(RxWiki News) More than ever before, scientists are focusing on the genetic mutations as the root cause of cancer. Stomach cancer treatments may focus on specific gene mutations for best results.
A recent study isolated a specific gene mutation common to stomach cancer.
These research results could open doors for gene-targeting treatments in the future.
"Talk to your doctor about your best treatment plan."
Patrick Tan, MD, PhD, from Duke-National University of Singapore Graduate Medical School in Singapore, led investigations into gene silencing for stomach cancer.
Dr. Tan said, “Gastric cancer is a heterogenous [not uniform] disease with individual patients often displaying markedly different responses to the same treatment.”
“Improving gastric cancer clinical outcomes will require molecular approaches capable of subdividing patients into biologically similar subgroups, and designing subtype-specific therapies for each group.”

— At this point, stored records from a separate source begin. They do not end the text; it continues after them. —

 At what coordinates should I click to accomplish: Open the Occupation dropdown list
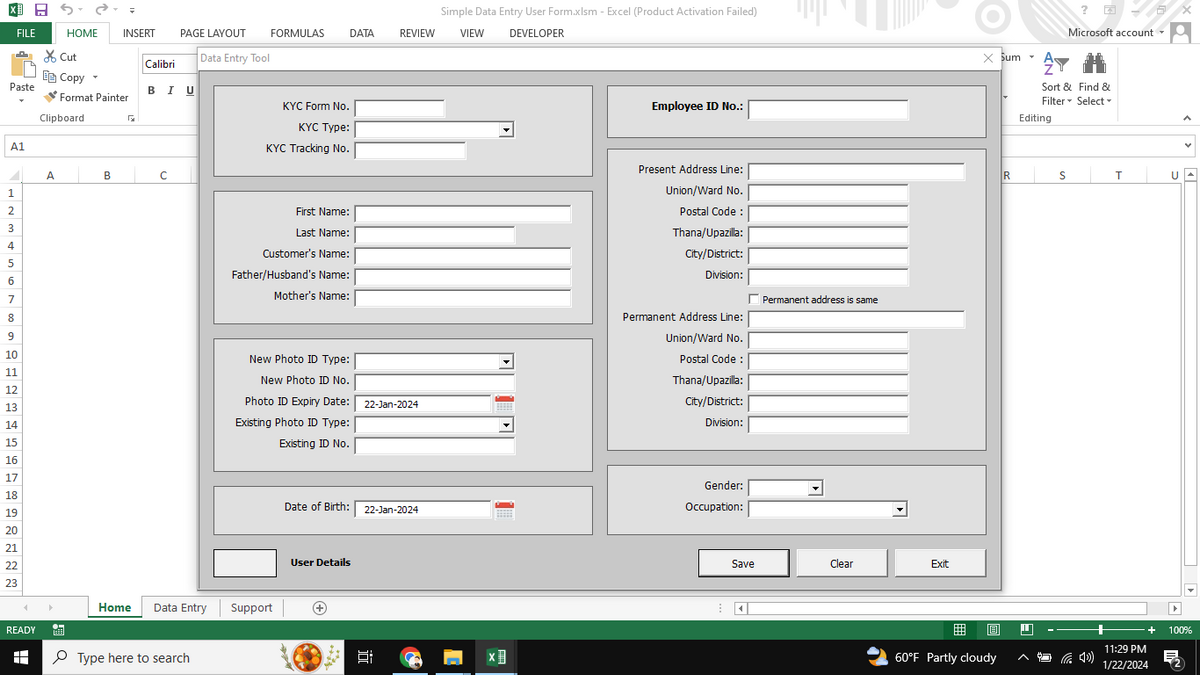pos(899,509)
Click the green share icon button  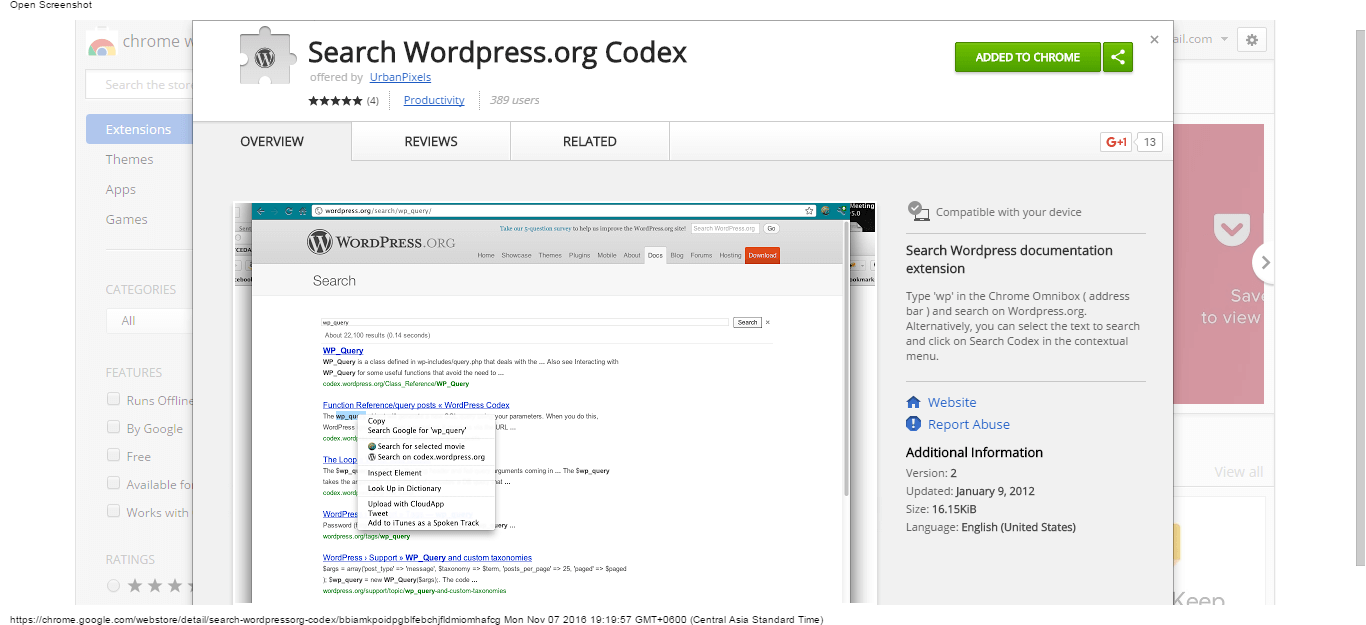tap(1118, 57)
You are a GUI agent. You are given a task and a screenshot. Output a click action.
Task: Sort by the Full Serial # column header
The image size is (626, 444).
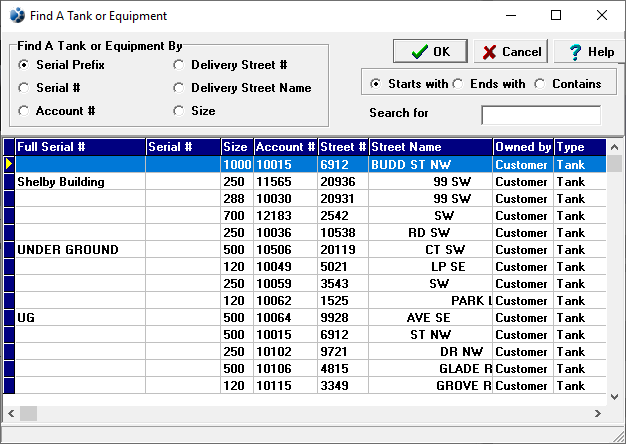(x=80, y=147)
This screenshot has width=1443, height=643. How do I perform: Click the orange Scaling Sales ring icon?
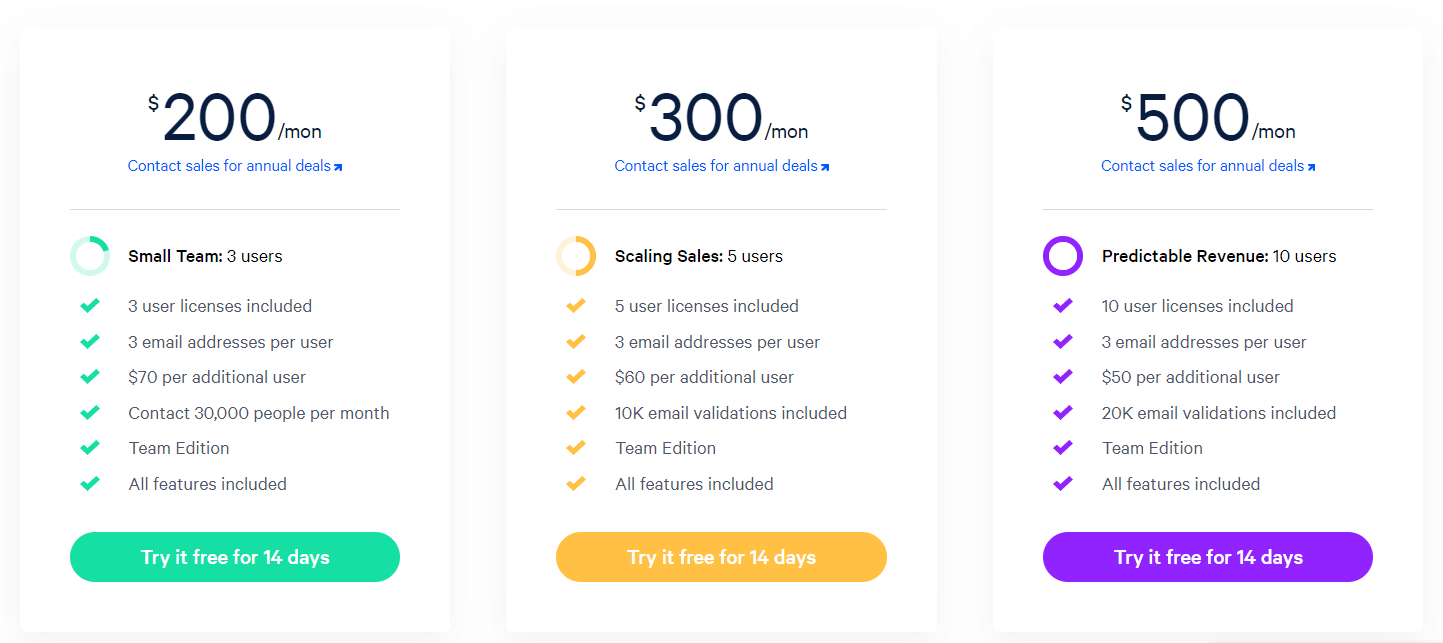pos(576,256)
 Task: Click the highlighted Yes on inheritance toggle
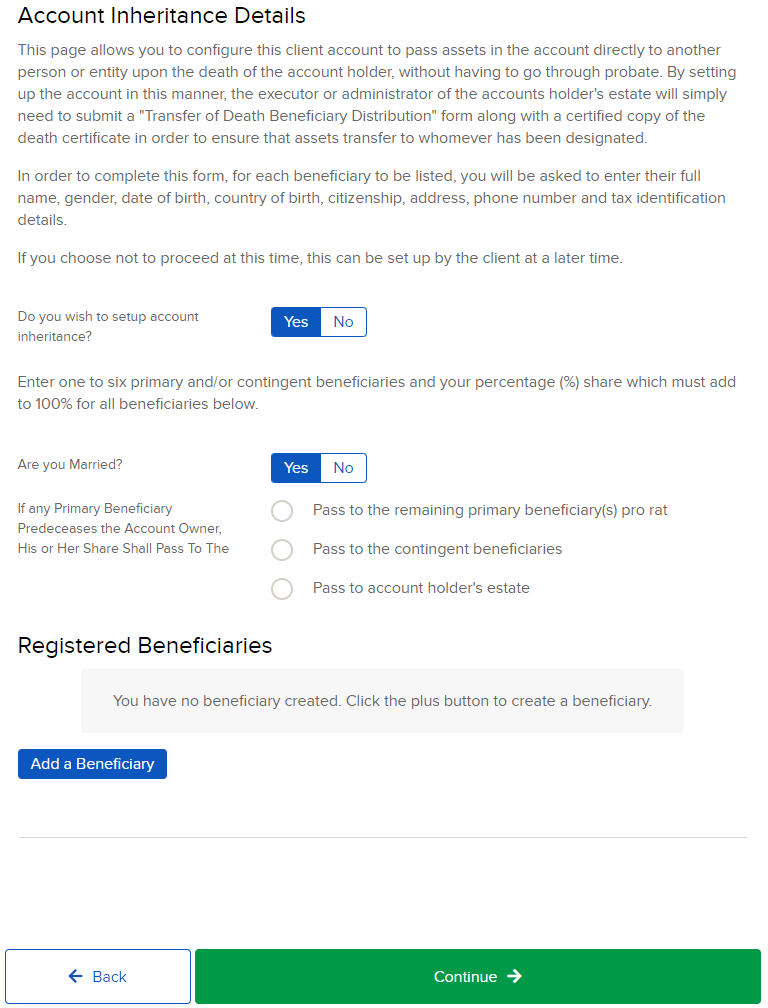[x=295, y=322]
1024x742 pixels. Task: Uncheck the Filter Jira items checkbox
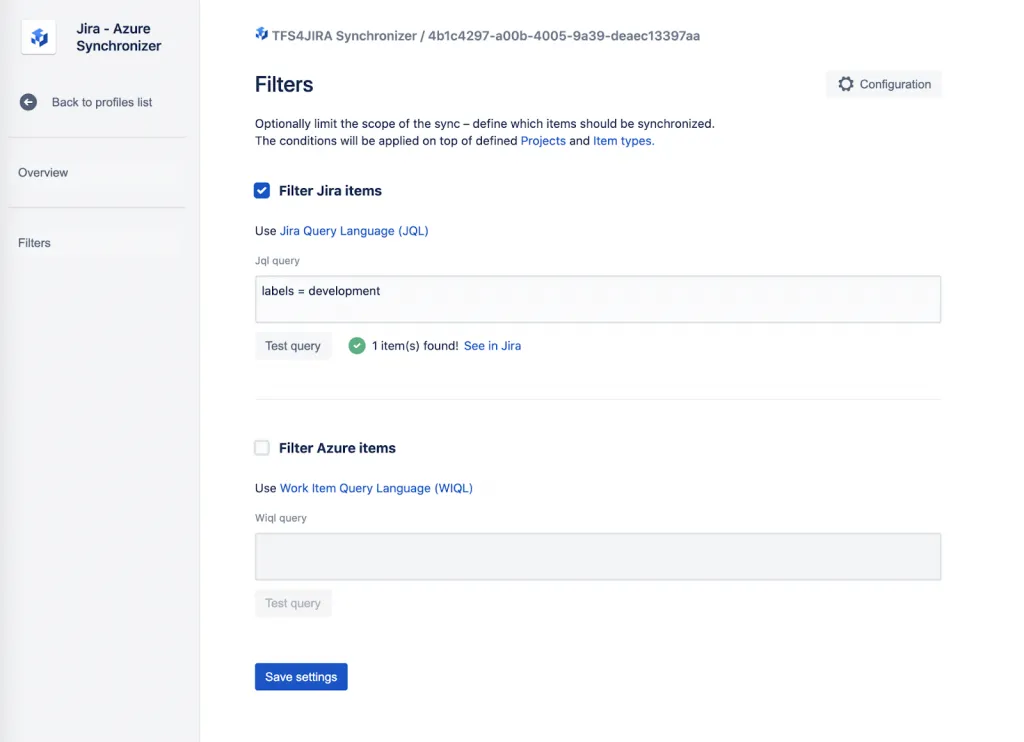coord(262,191)
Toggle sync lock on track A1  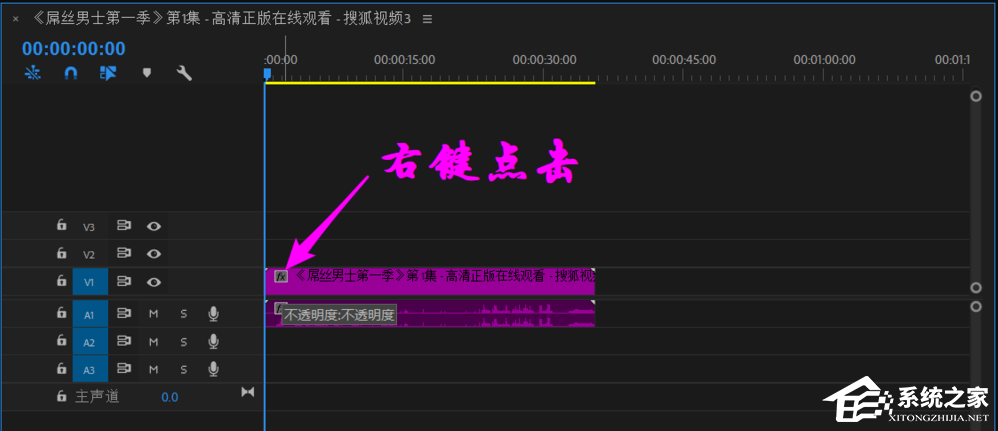point(124,314)
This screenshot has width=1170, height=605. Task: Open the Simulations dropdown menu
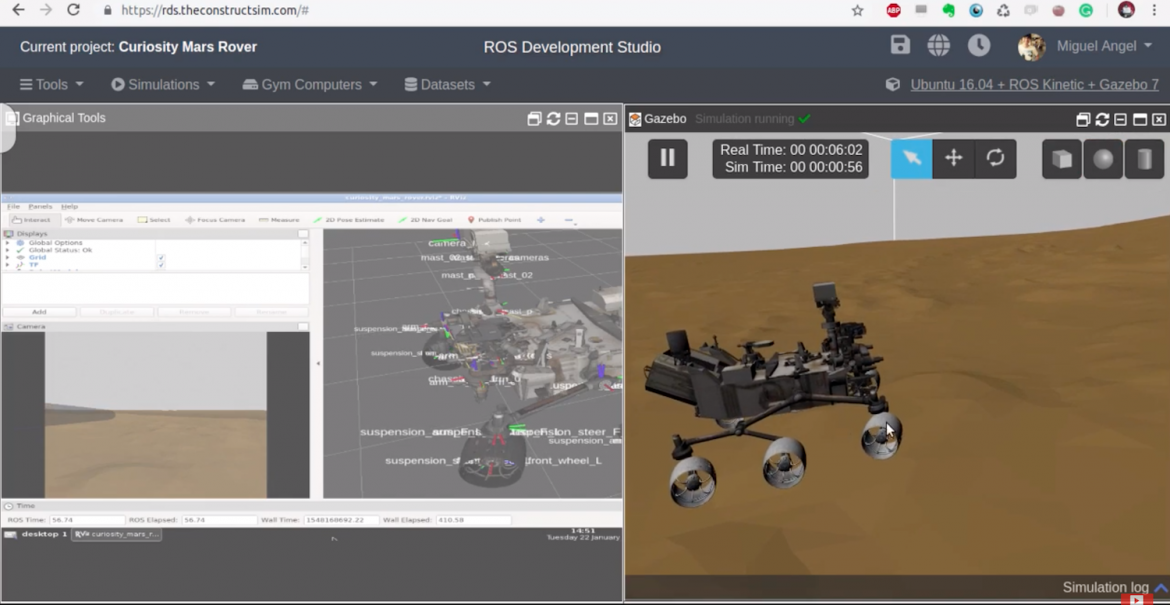[x=163, y=85]
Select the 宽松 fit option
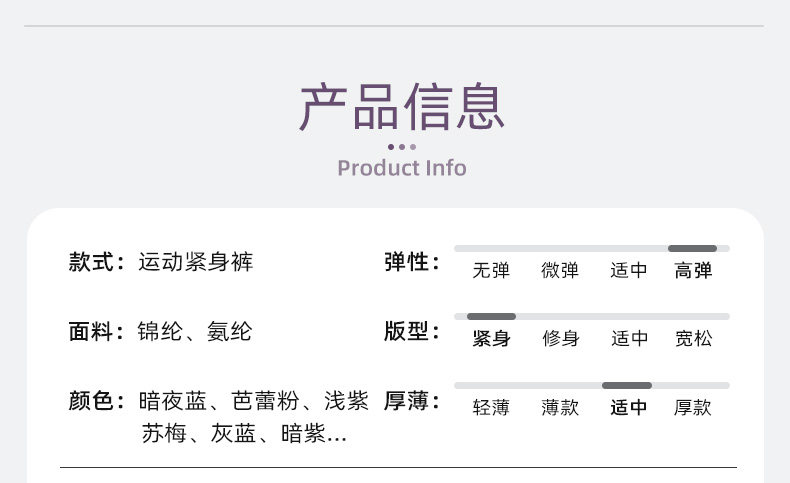 pyautogui.click(x=693, y=338)
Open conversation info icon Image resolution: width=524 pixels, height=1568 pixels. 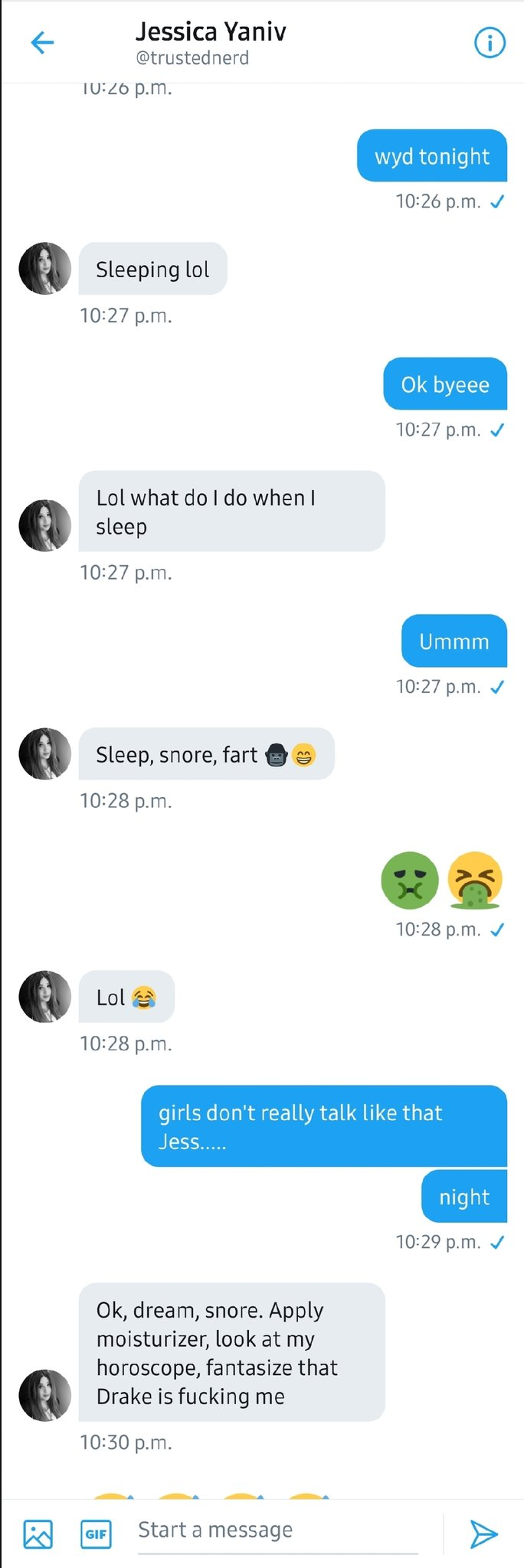click(x=490, y=43)
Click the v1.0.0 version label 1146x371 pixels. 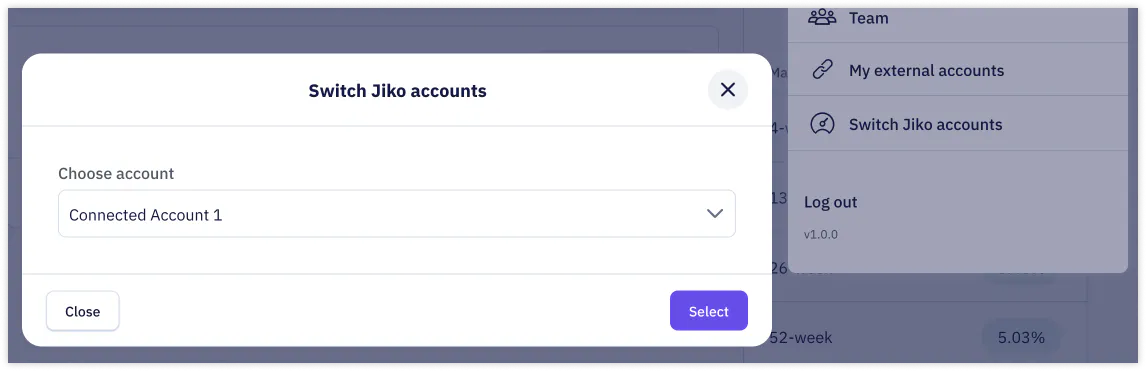tap(821, 235)
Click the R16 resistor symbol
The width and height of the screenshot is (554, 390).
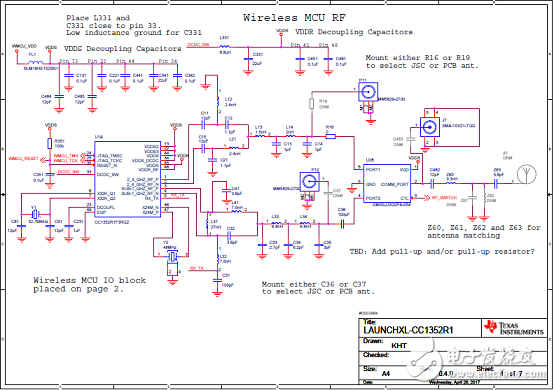[x=331, y=136]
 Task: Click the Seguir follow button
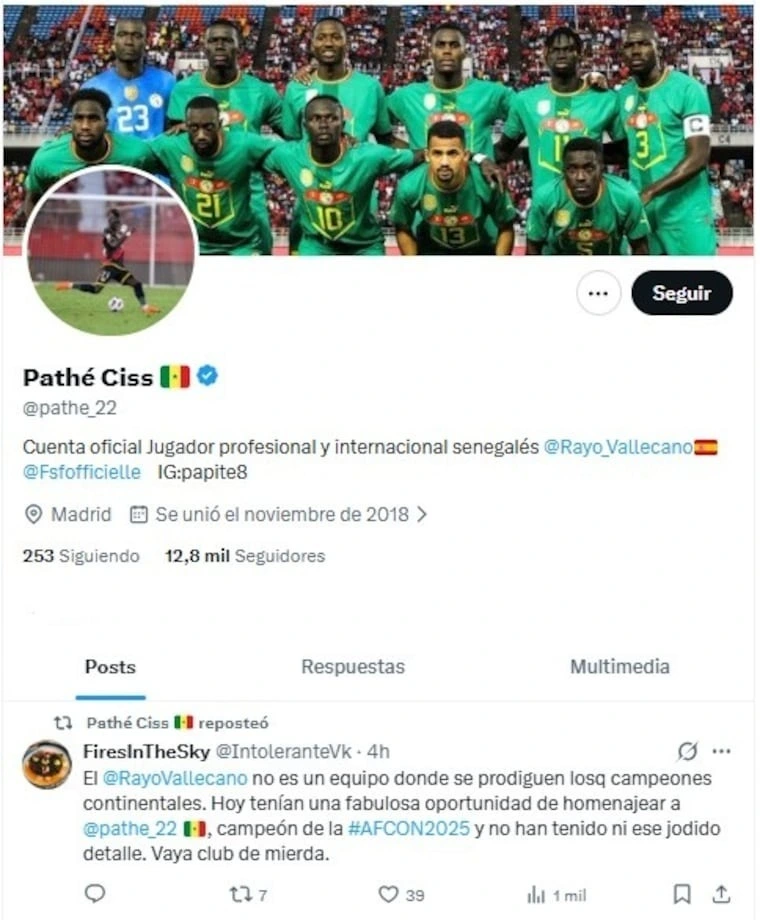tap(681, 293)
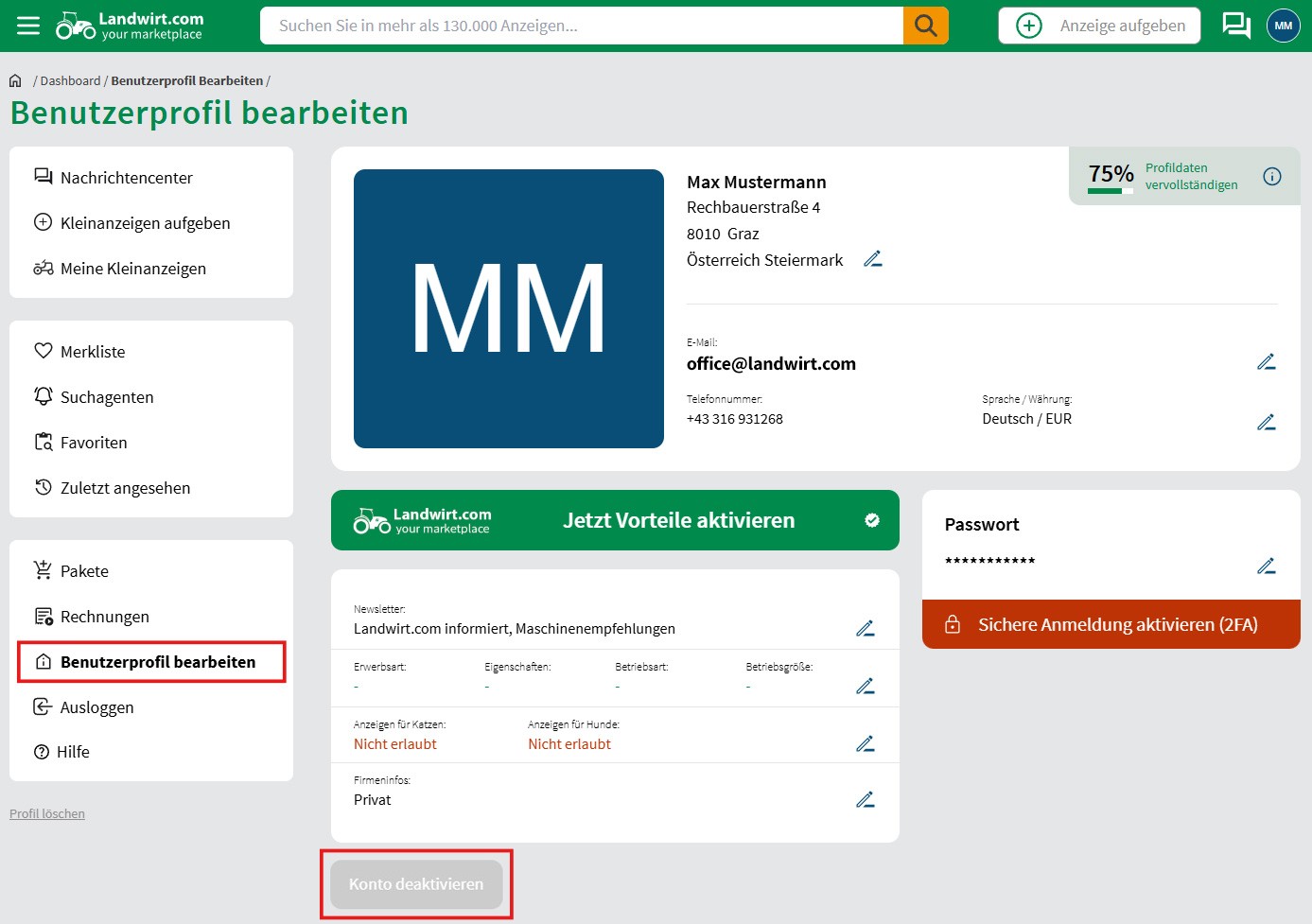Screen dimensions: 1312x924
Task: Click the Profil löschen link
Action: [47, 813]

For the study, 240 gastric cancers were compared to 94 normal stomach tissue samples for genetic analysis.
DNA strands in the stomach cells have “CpG sites”, where an atom from the methyl group can hop into the sequence to mutate the gene without changing the actual DNA sequence.
This process is called “methylation” and is not a result of genetics, but rather environmental factors.
Cancer specific gene mutations were found in 44 percent of CpG methylation occurrences of the tumor samples.
A total of 25 percent of these alterations indicated the presence of cancer.
This particular subgroup of methylation was more likely to be found in younger patients and difficult to treat patients.
Researchers propose these types of tumors could be treated with demethylating drugs like 5-azacytidine, Vidaza, and 5-aza-2’-deoxycytidine, Dacogen, in a clinical setting.
Both of these drugs are already available for use for bone marrow cancer and blood cell disorders.
Dr. Tan concluded, “Our results strongly demonstrate that gastric cancer is not one disease but a conglomerate [grouping] of multiple diseases, each with a different underlying biology and hallmark features.”
This study was published in October in Science Translational Medicine.
Funding for this study was provided by grants from the National Medical Research Council, Biomedical Research Council, Duke-National University of Singapore and Cancer Sciences Institute of Singapore.
No conflicts of interest were reported.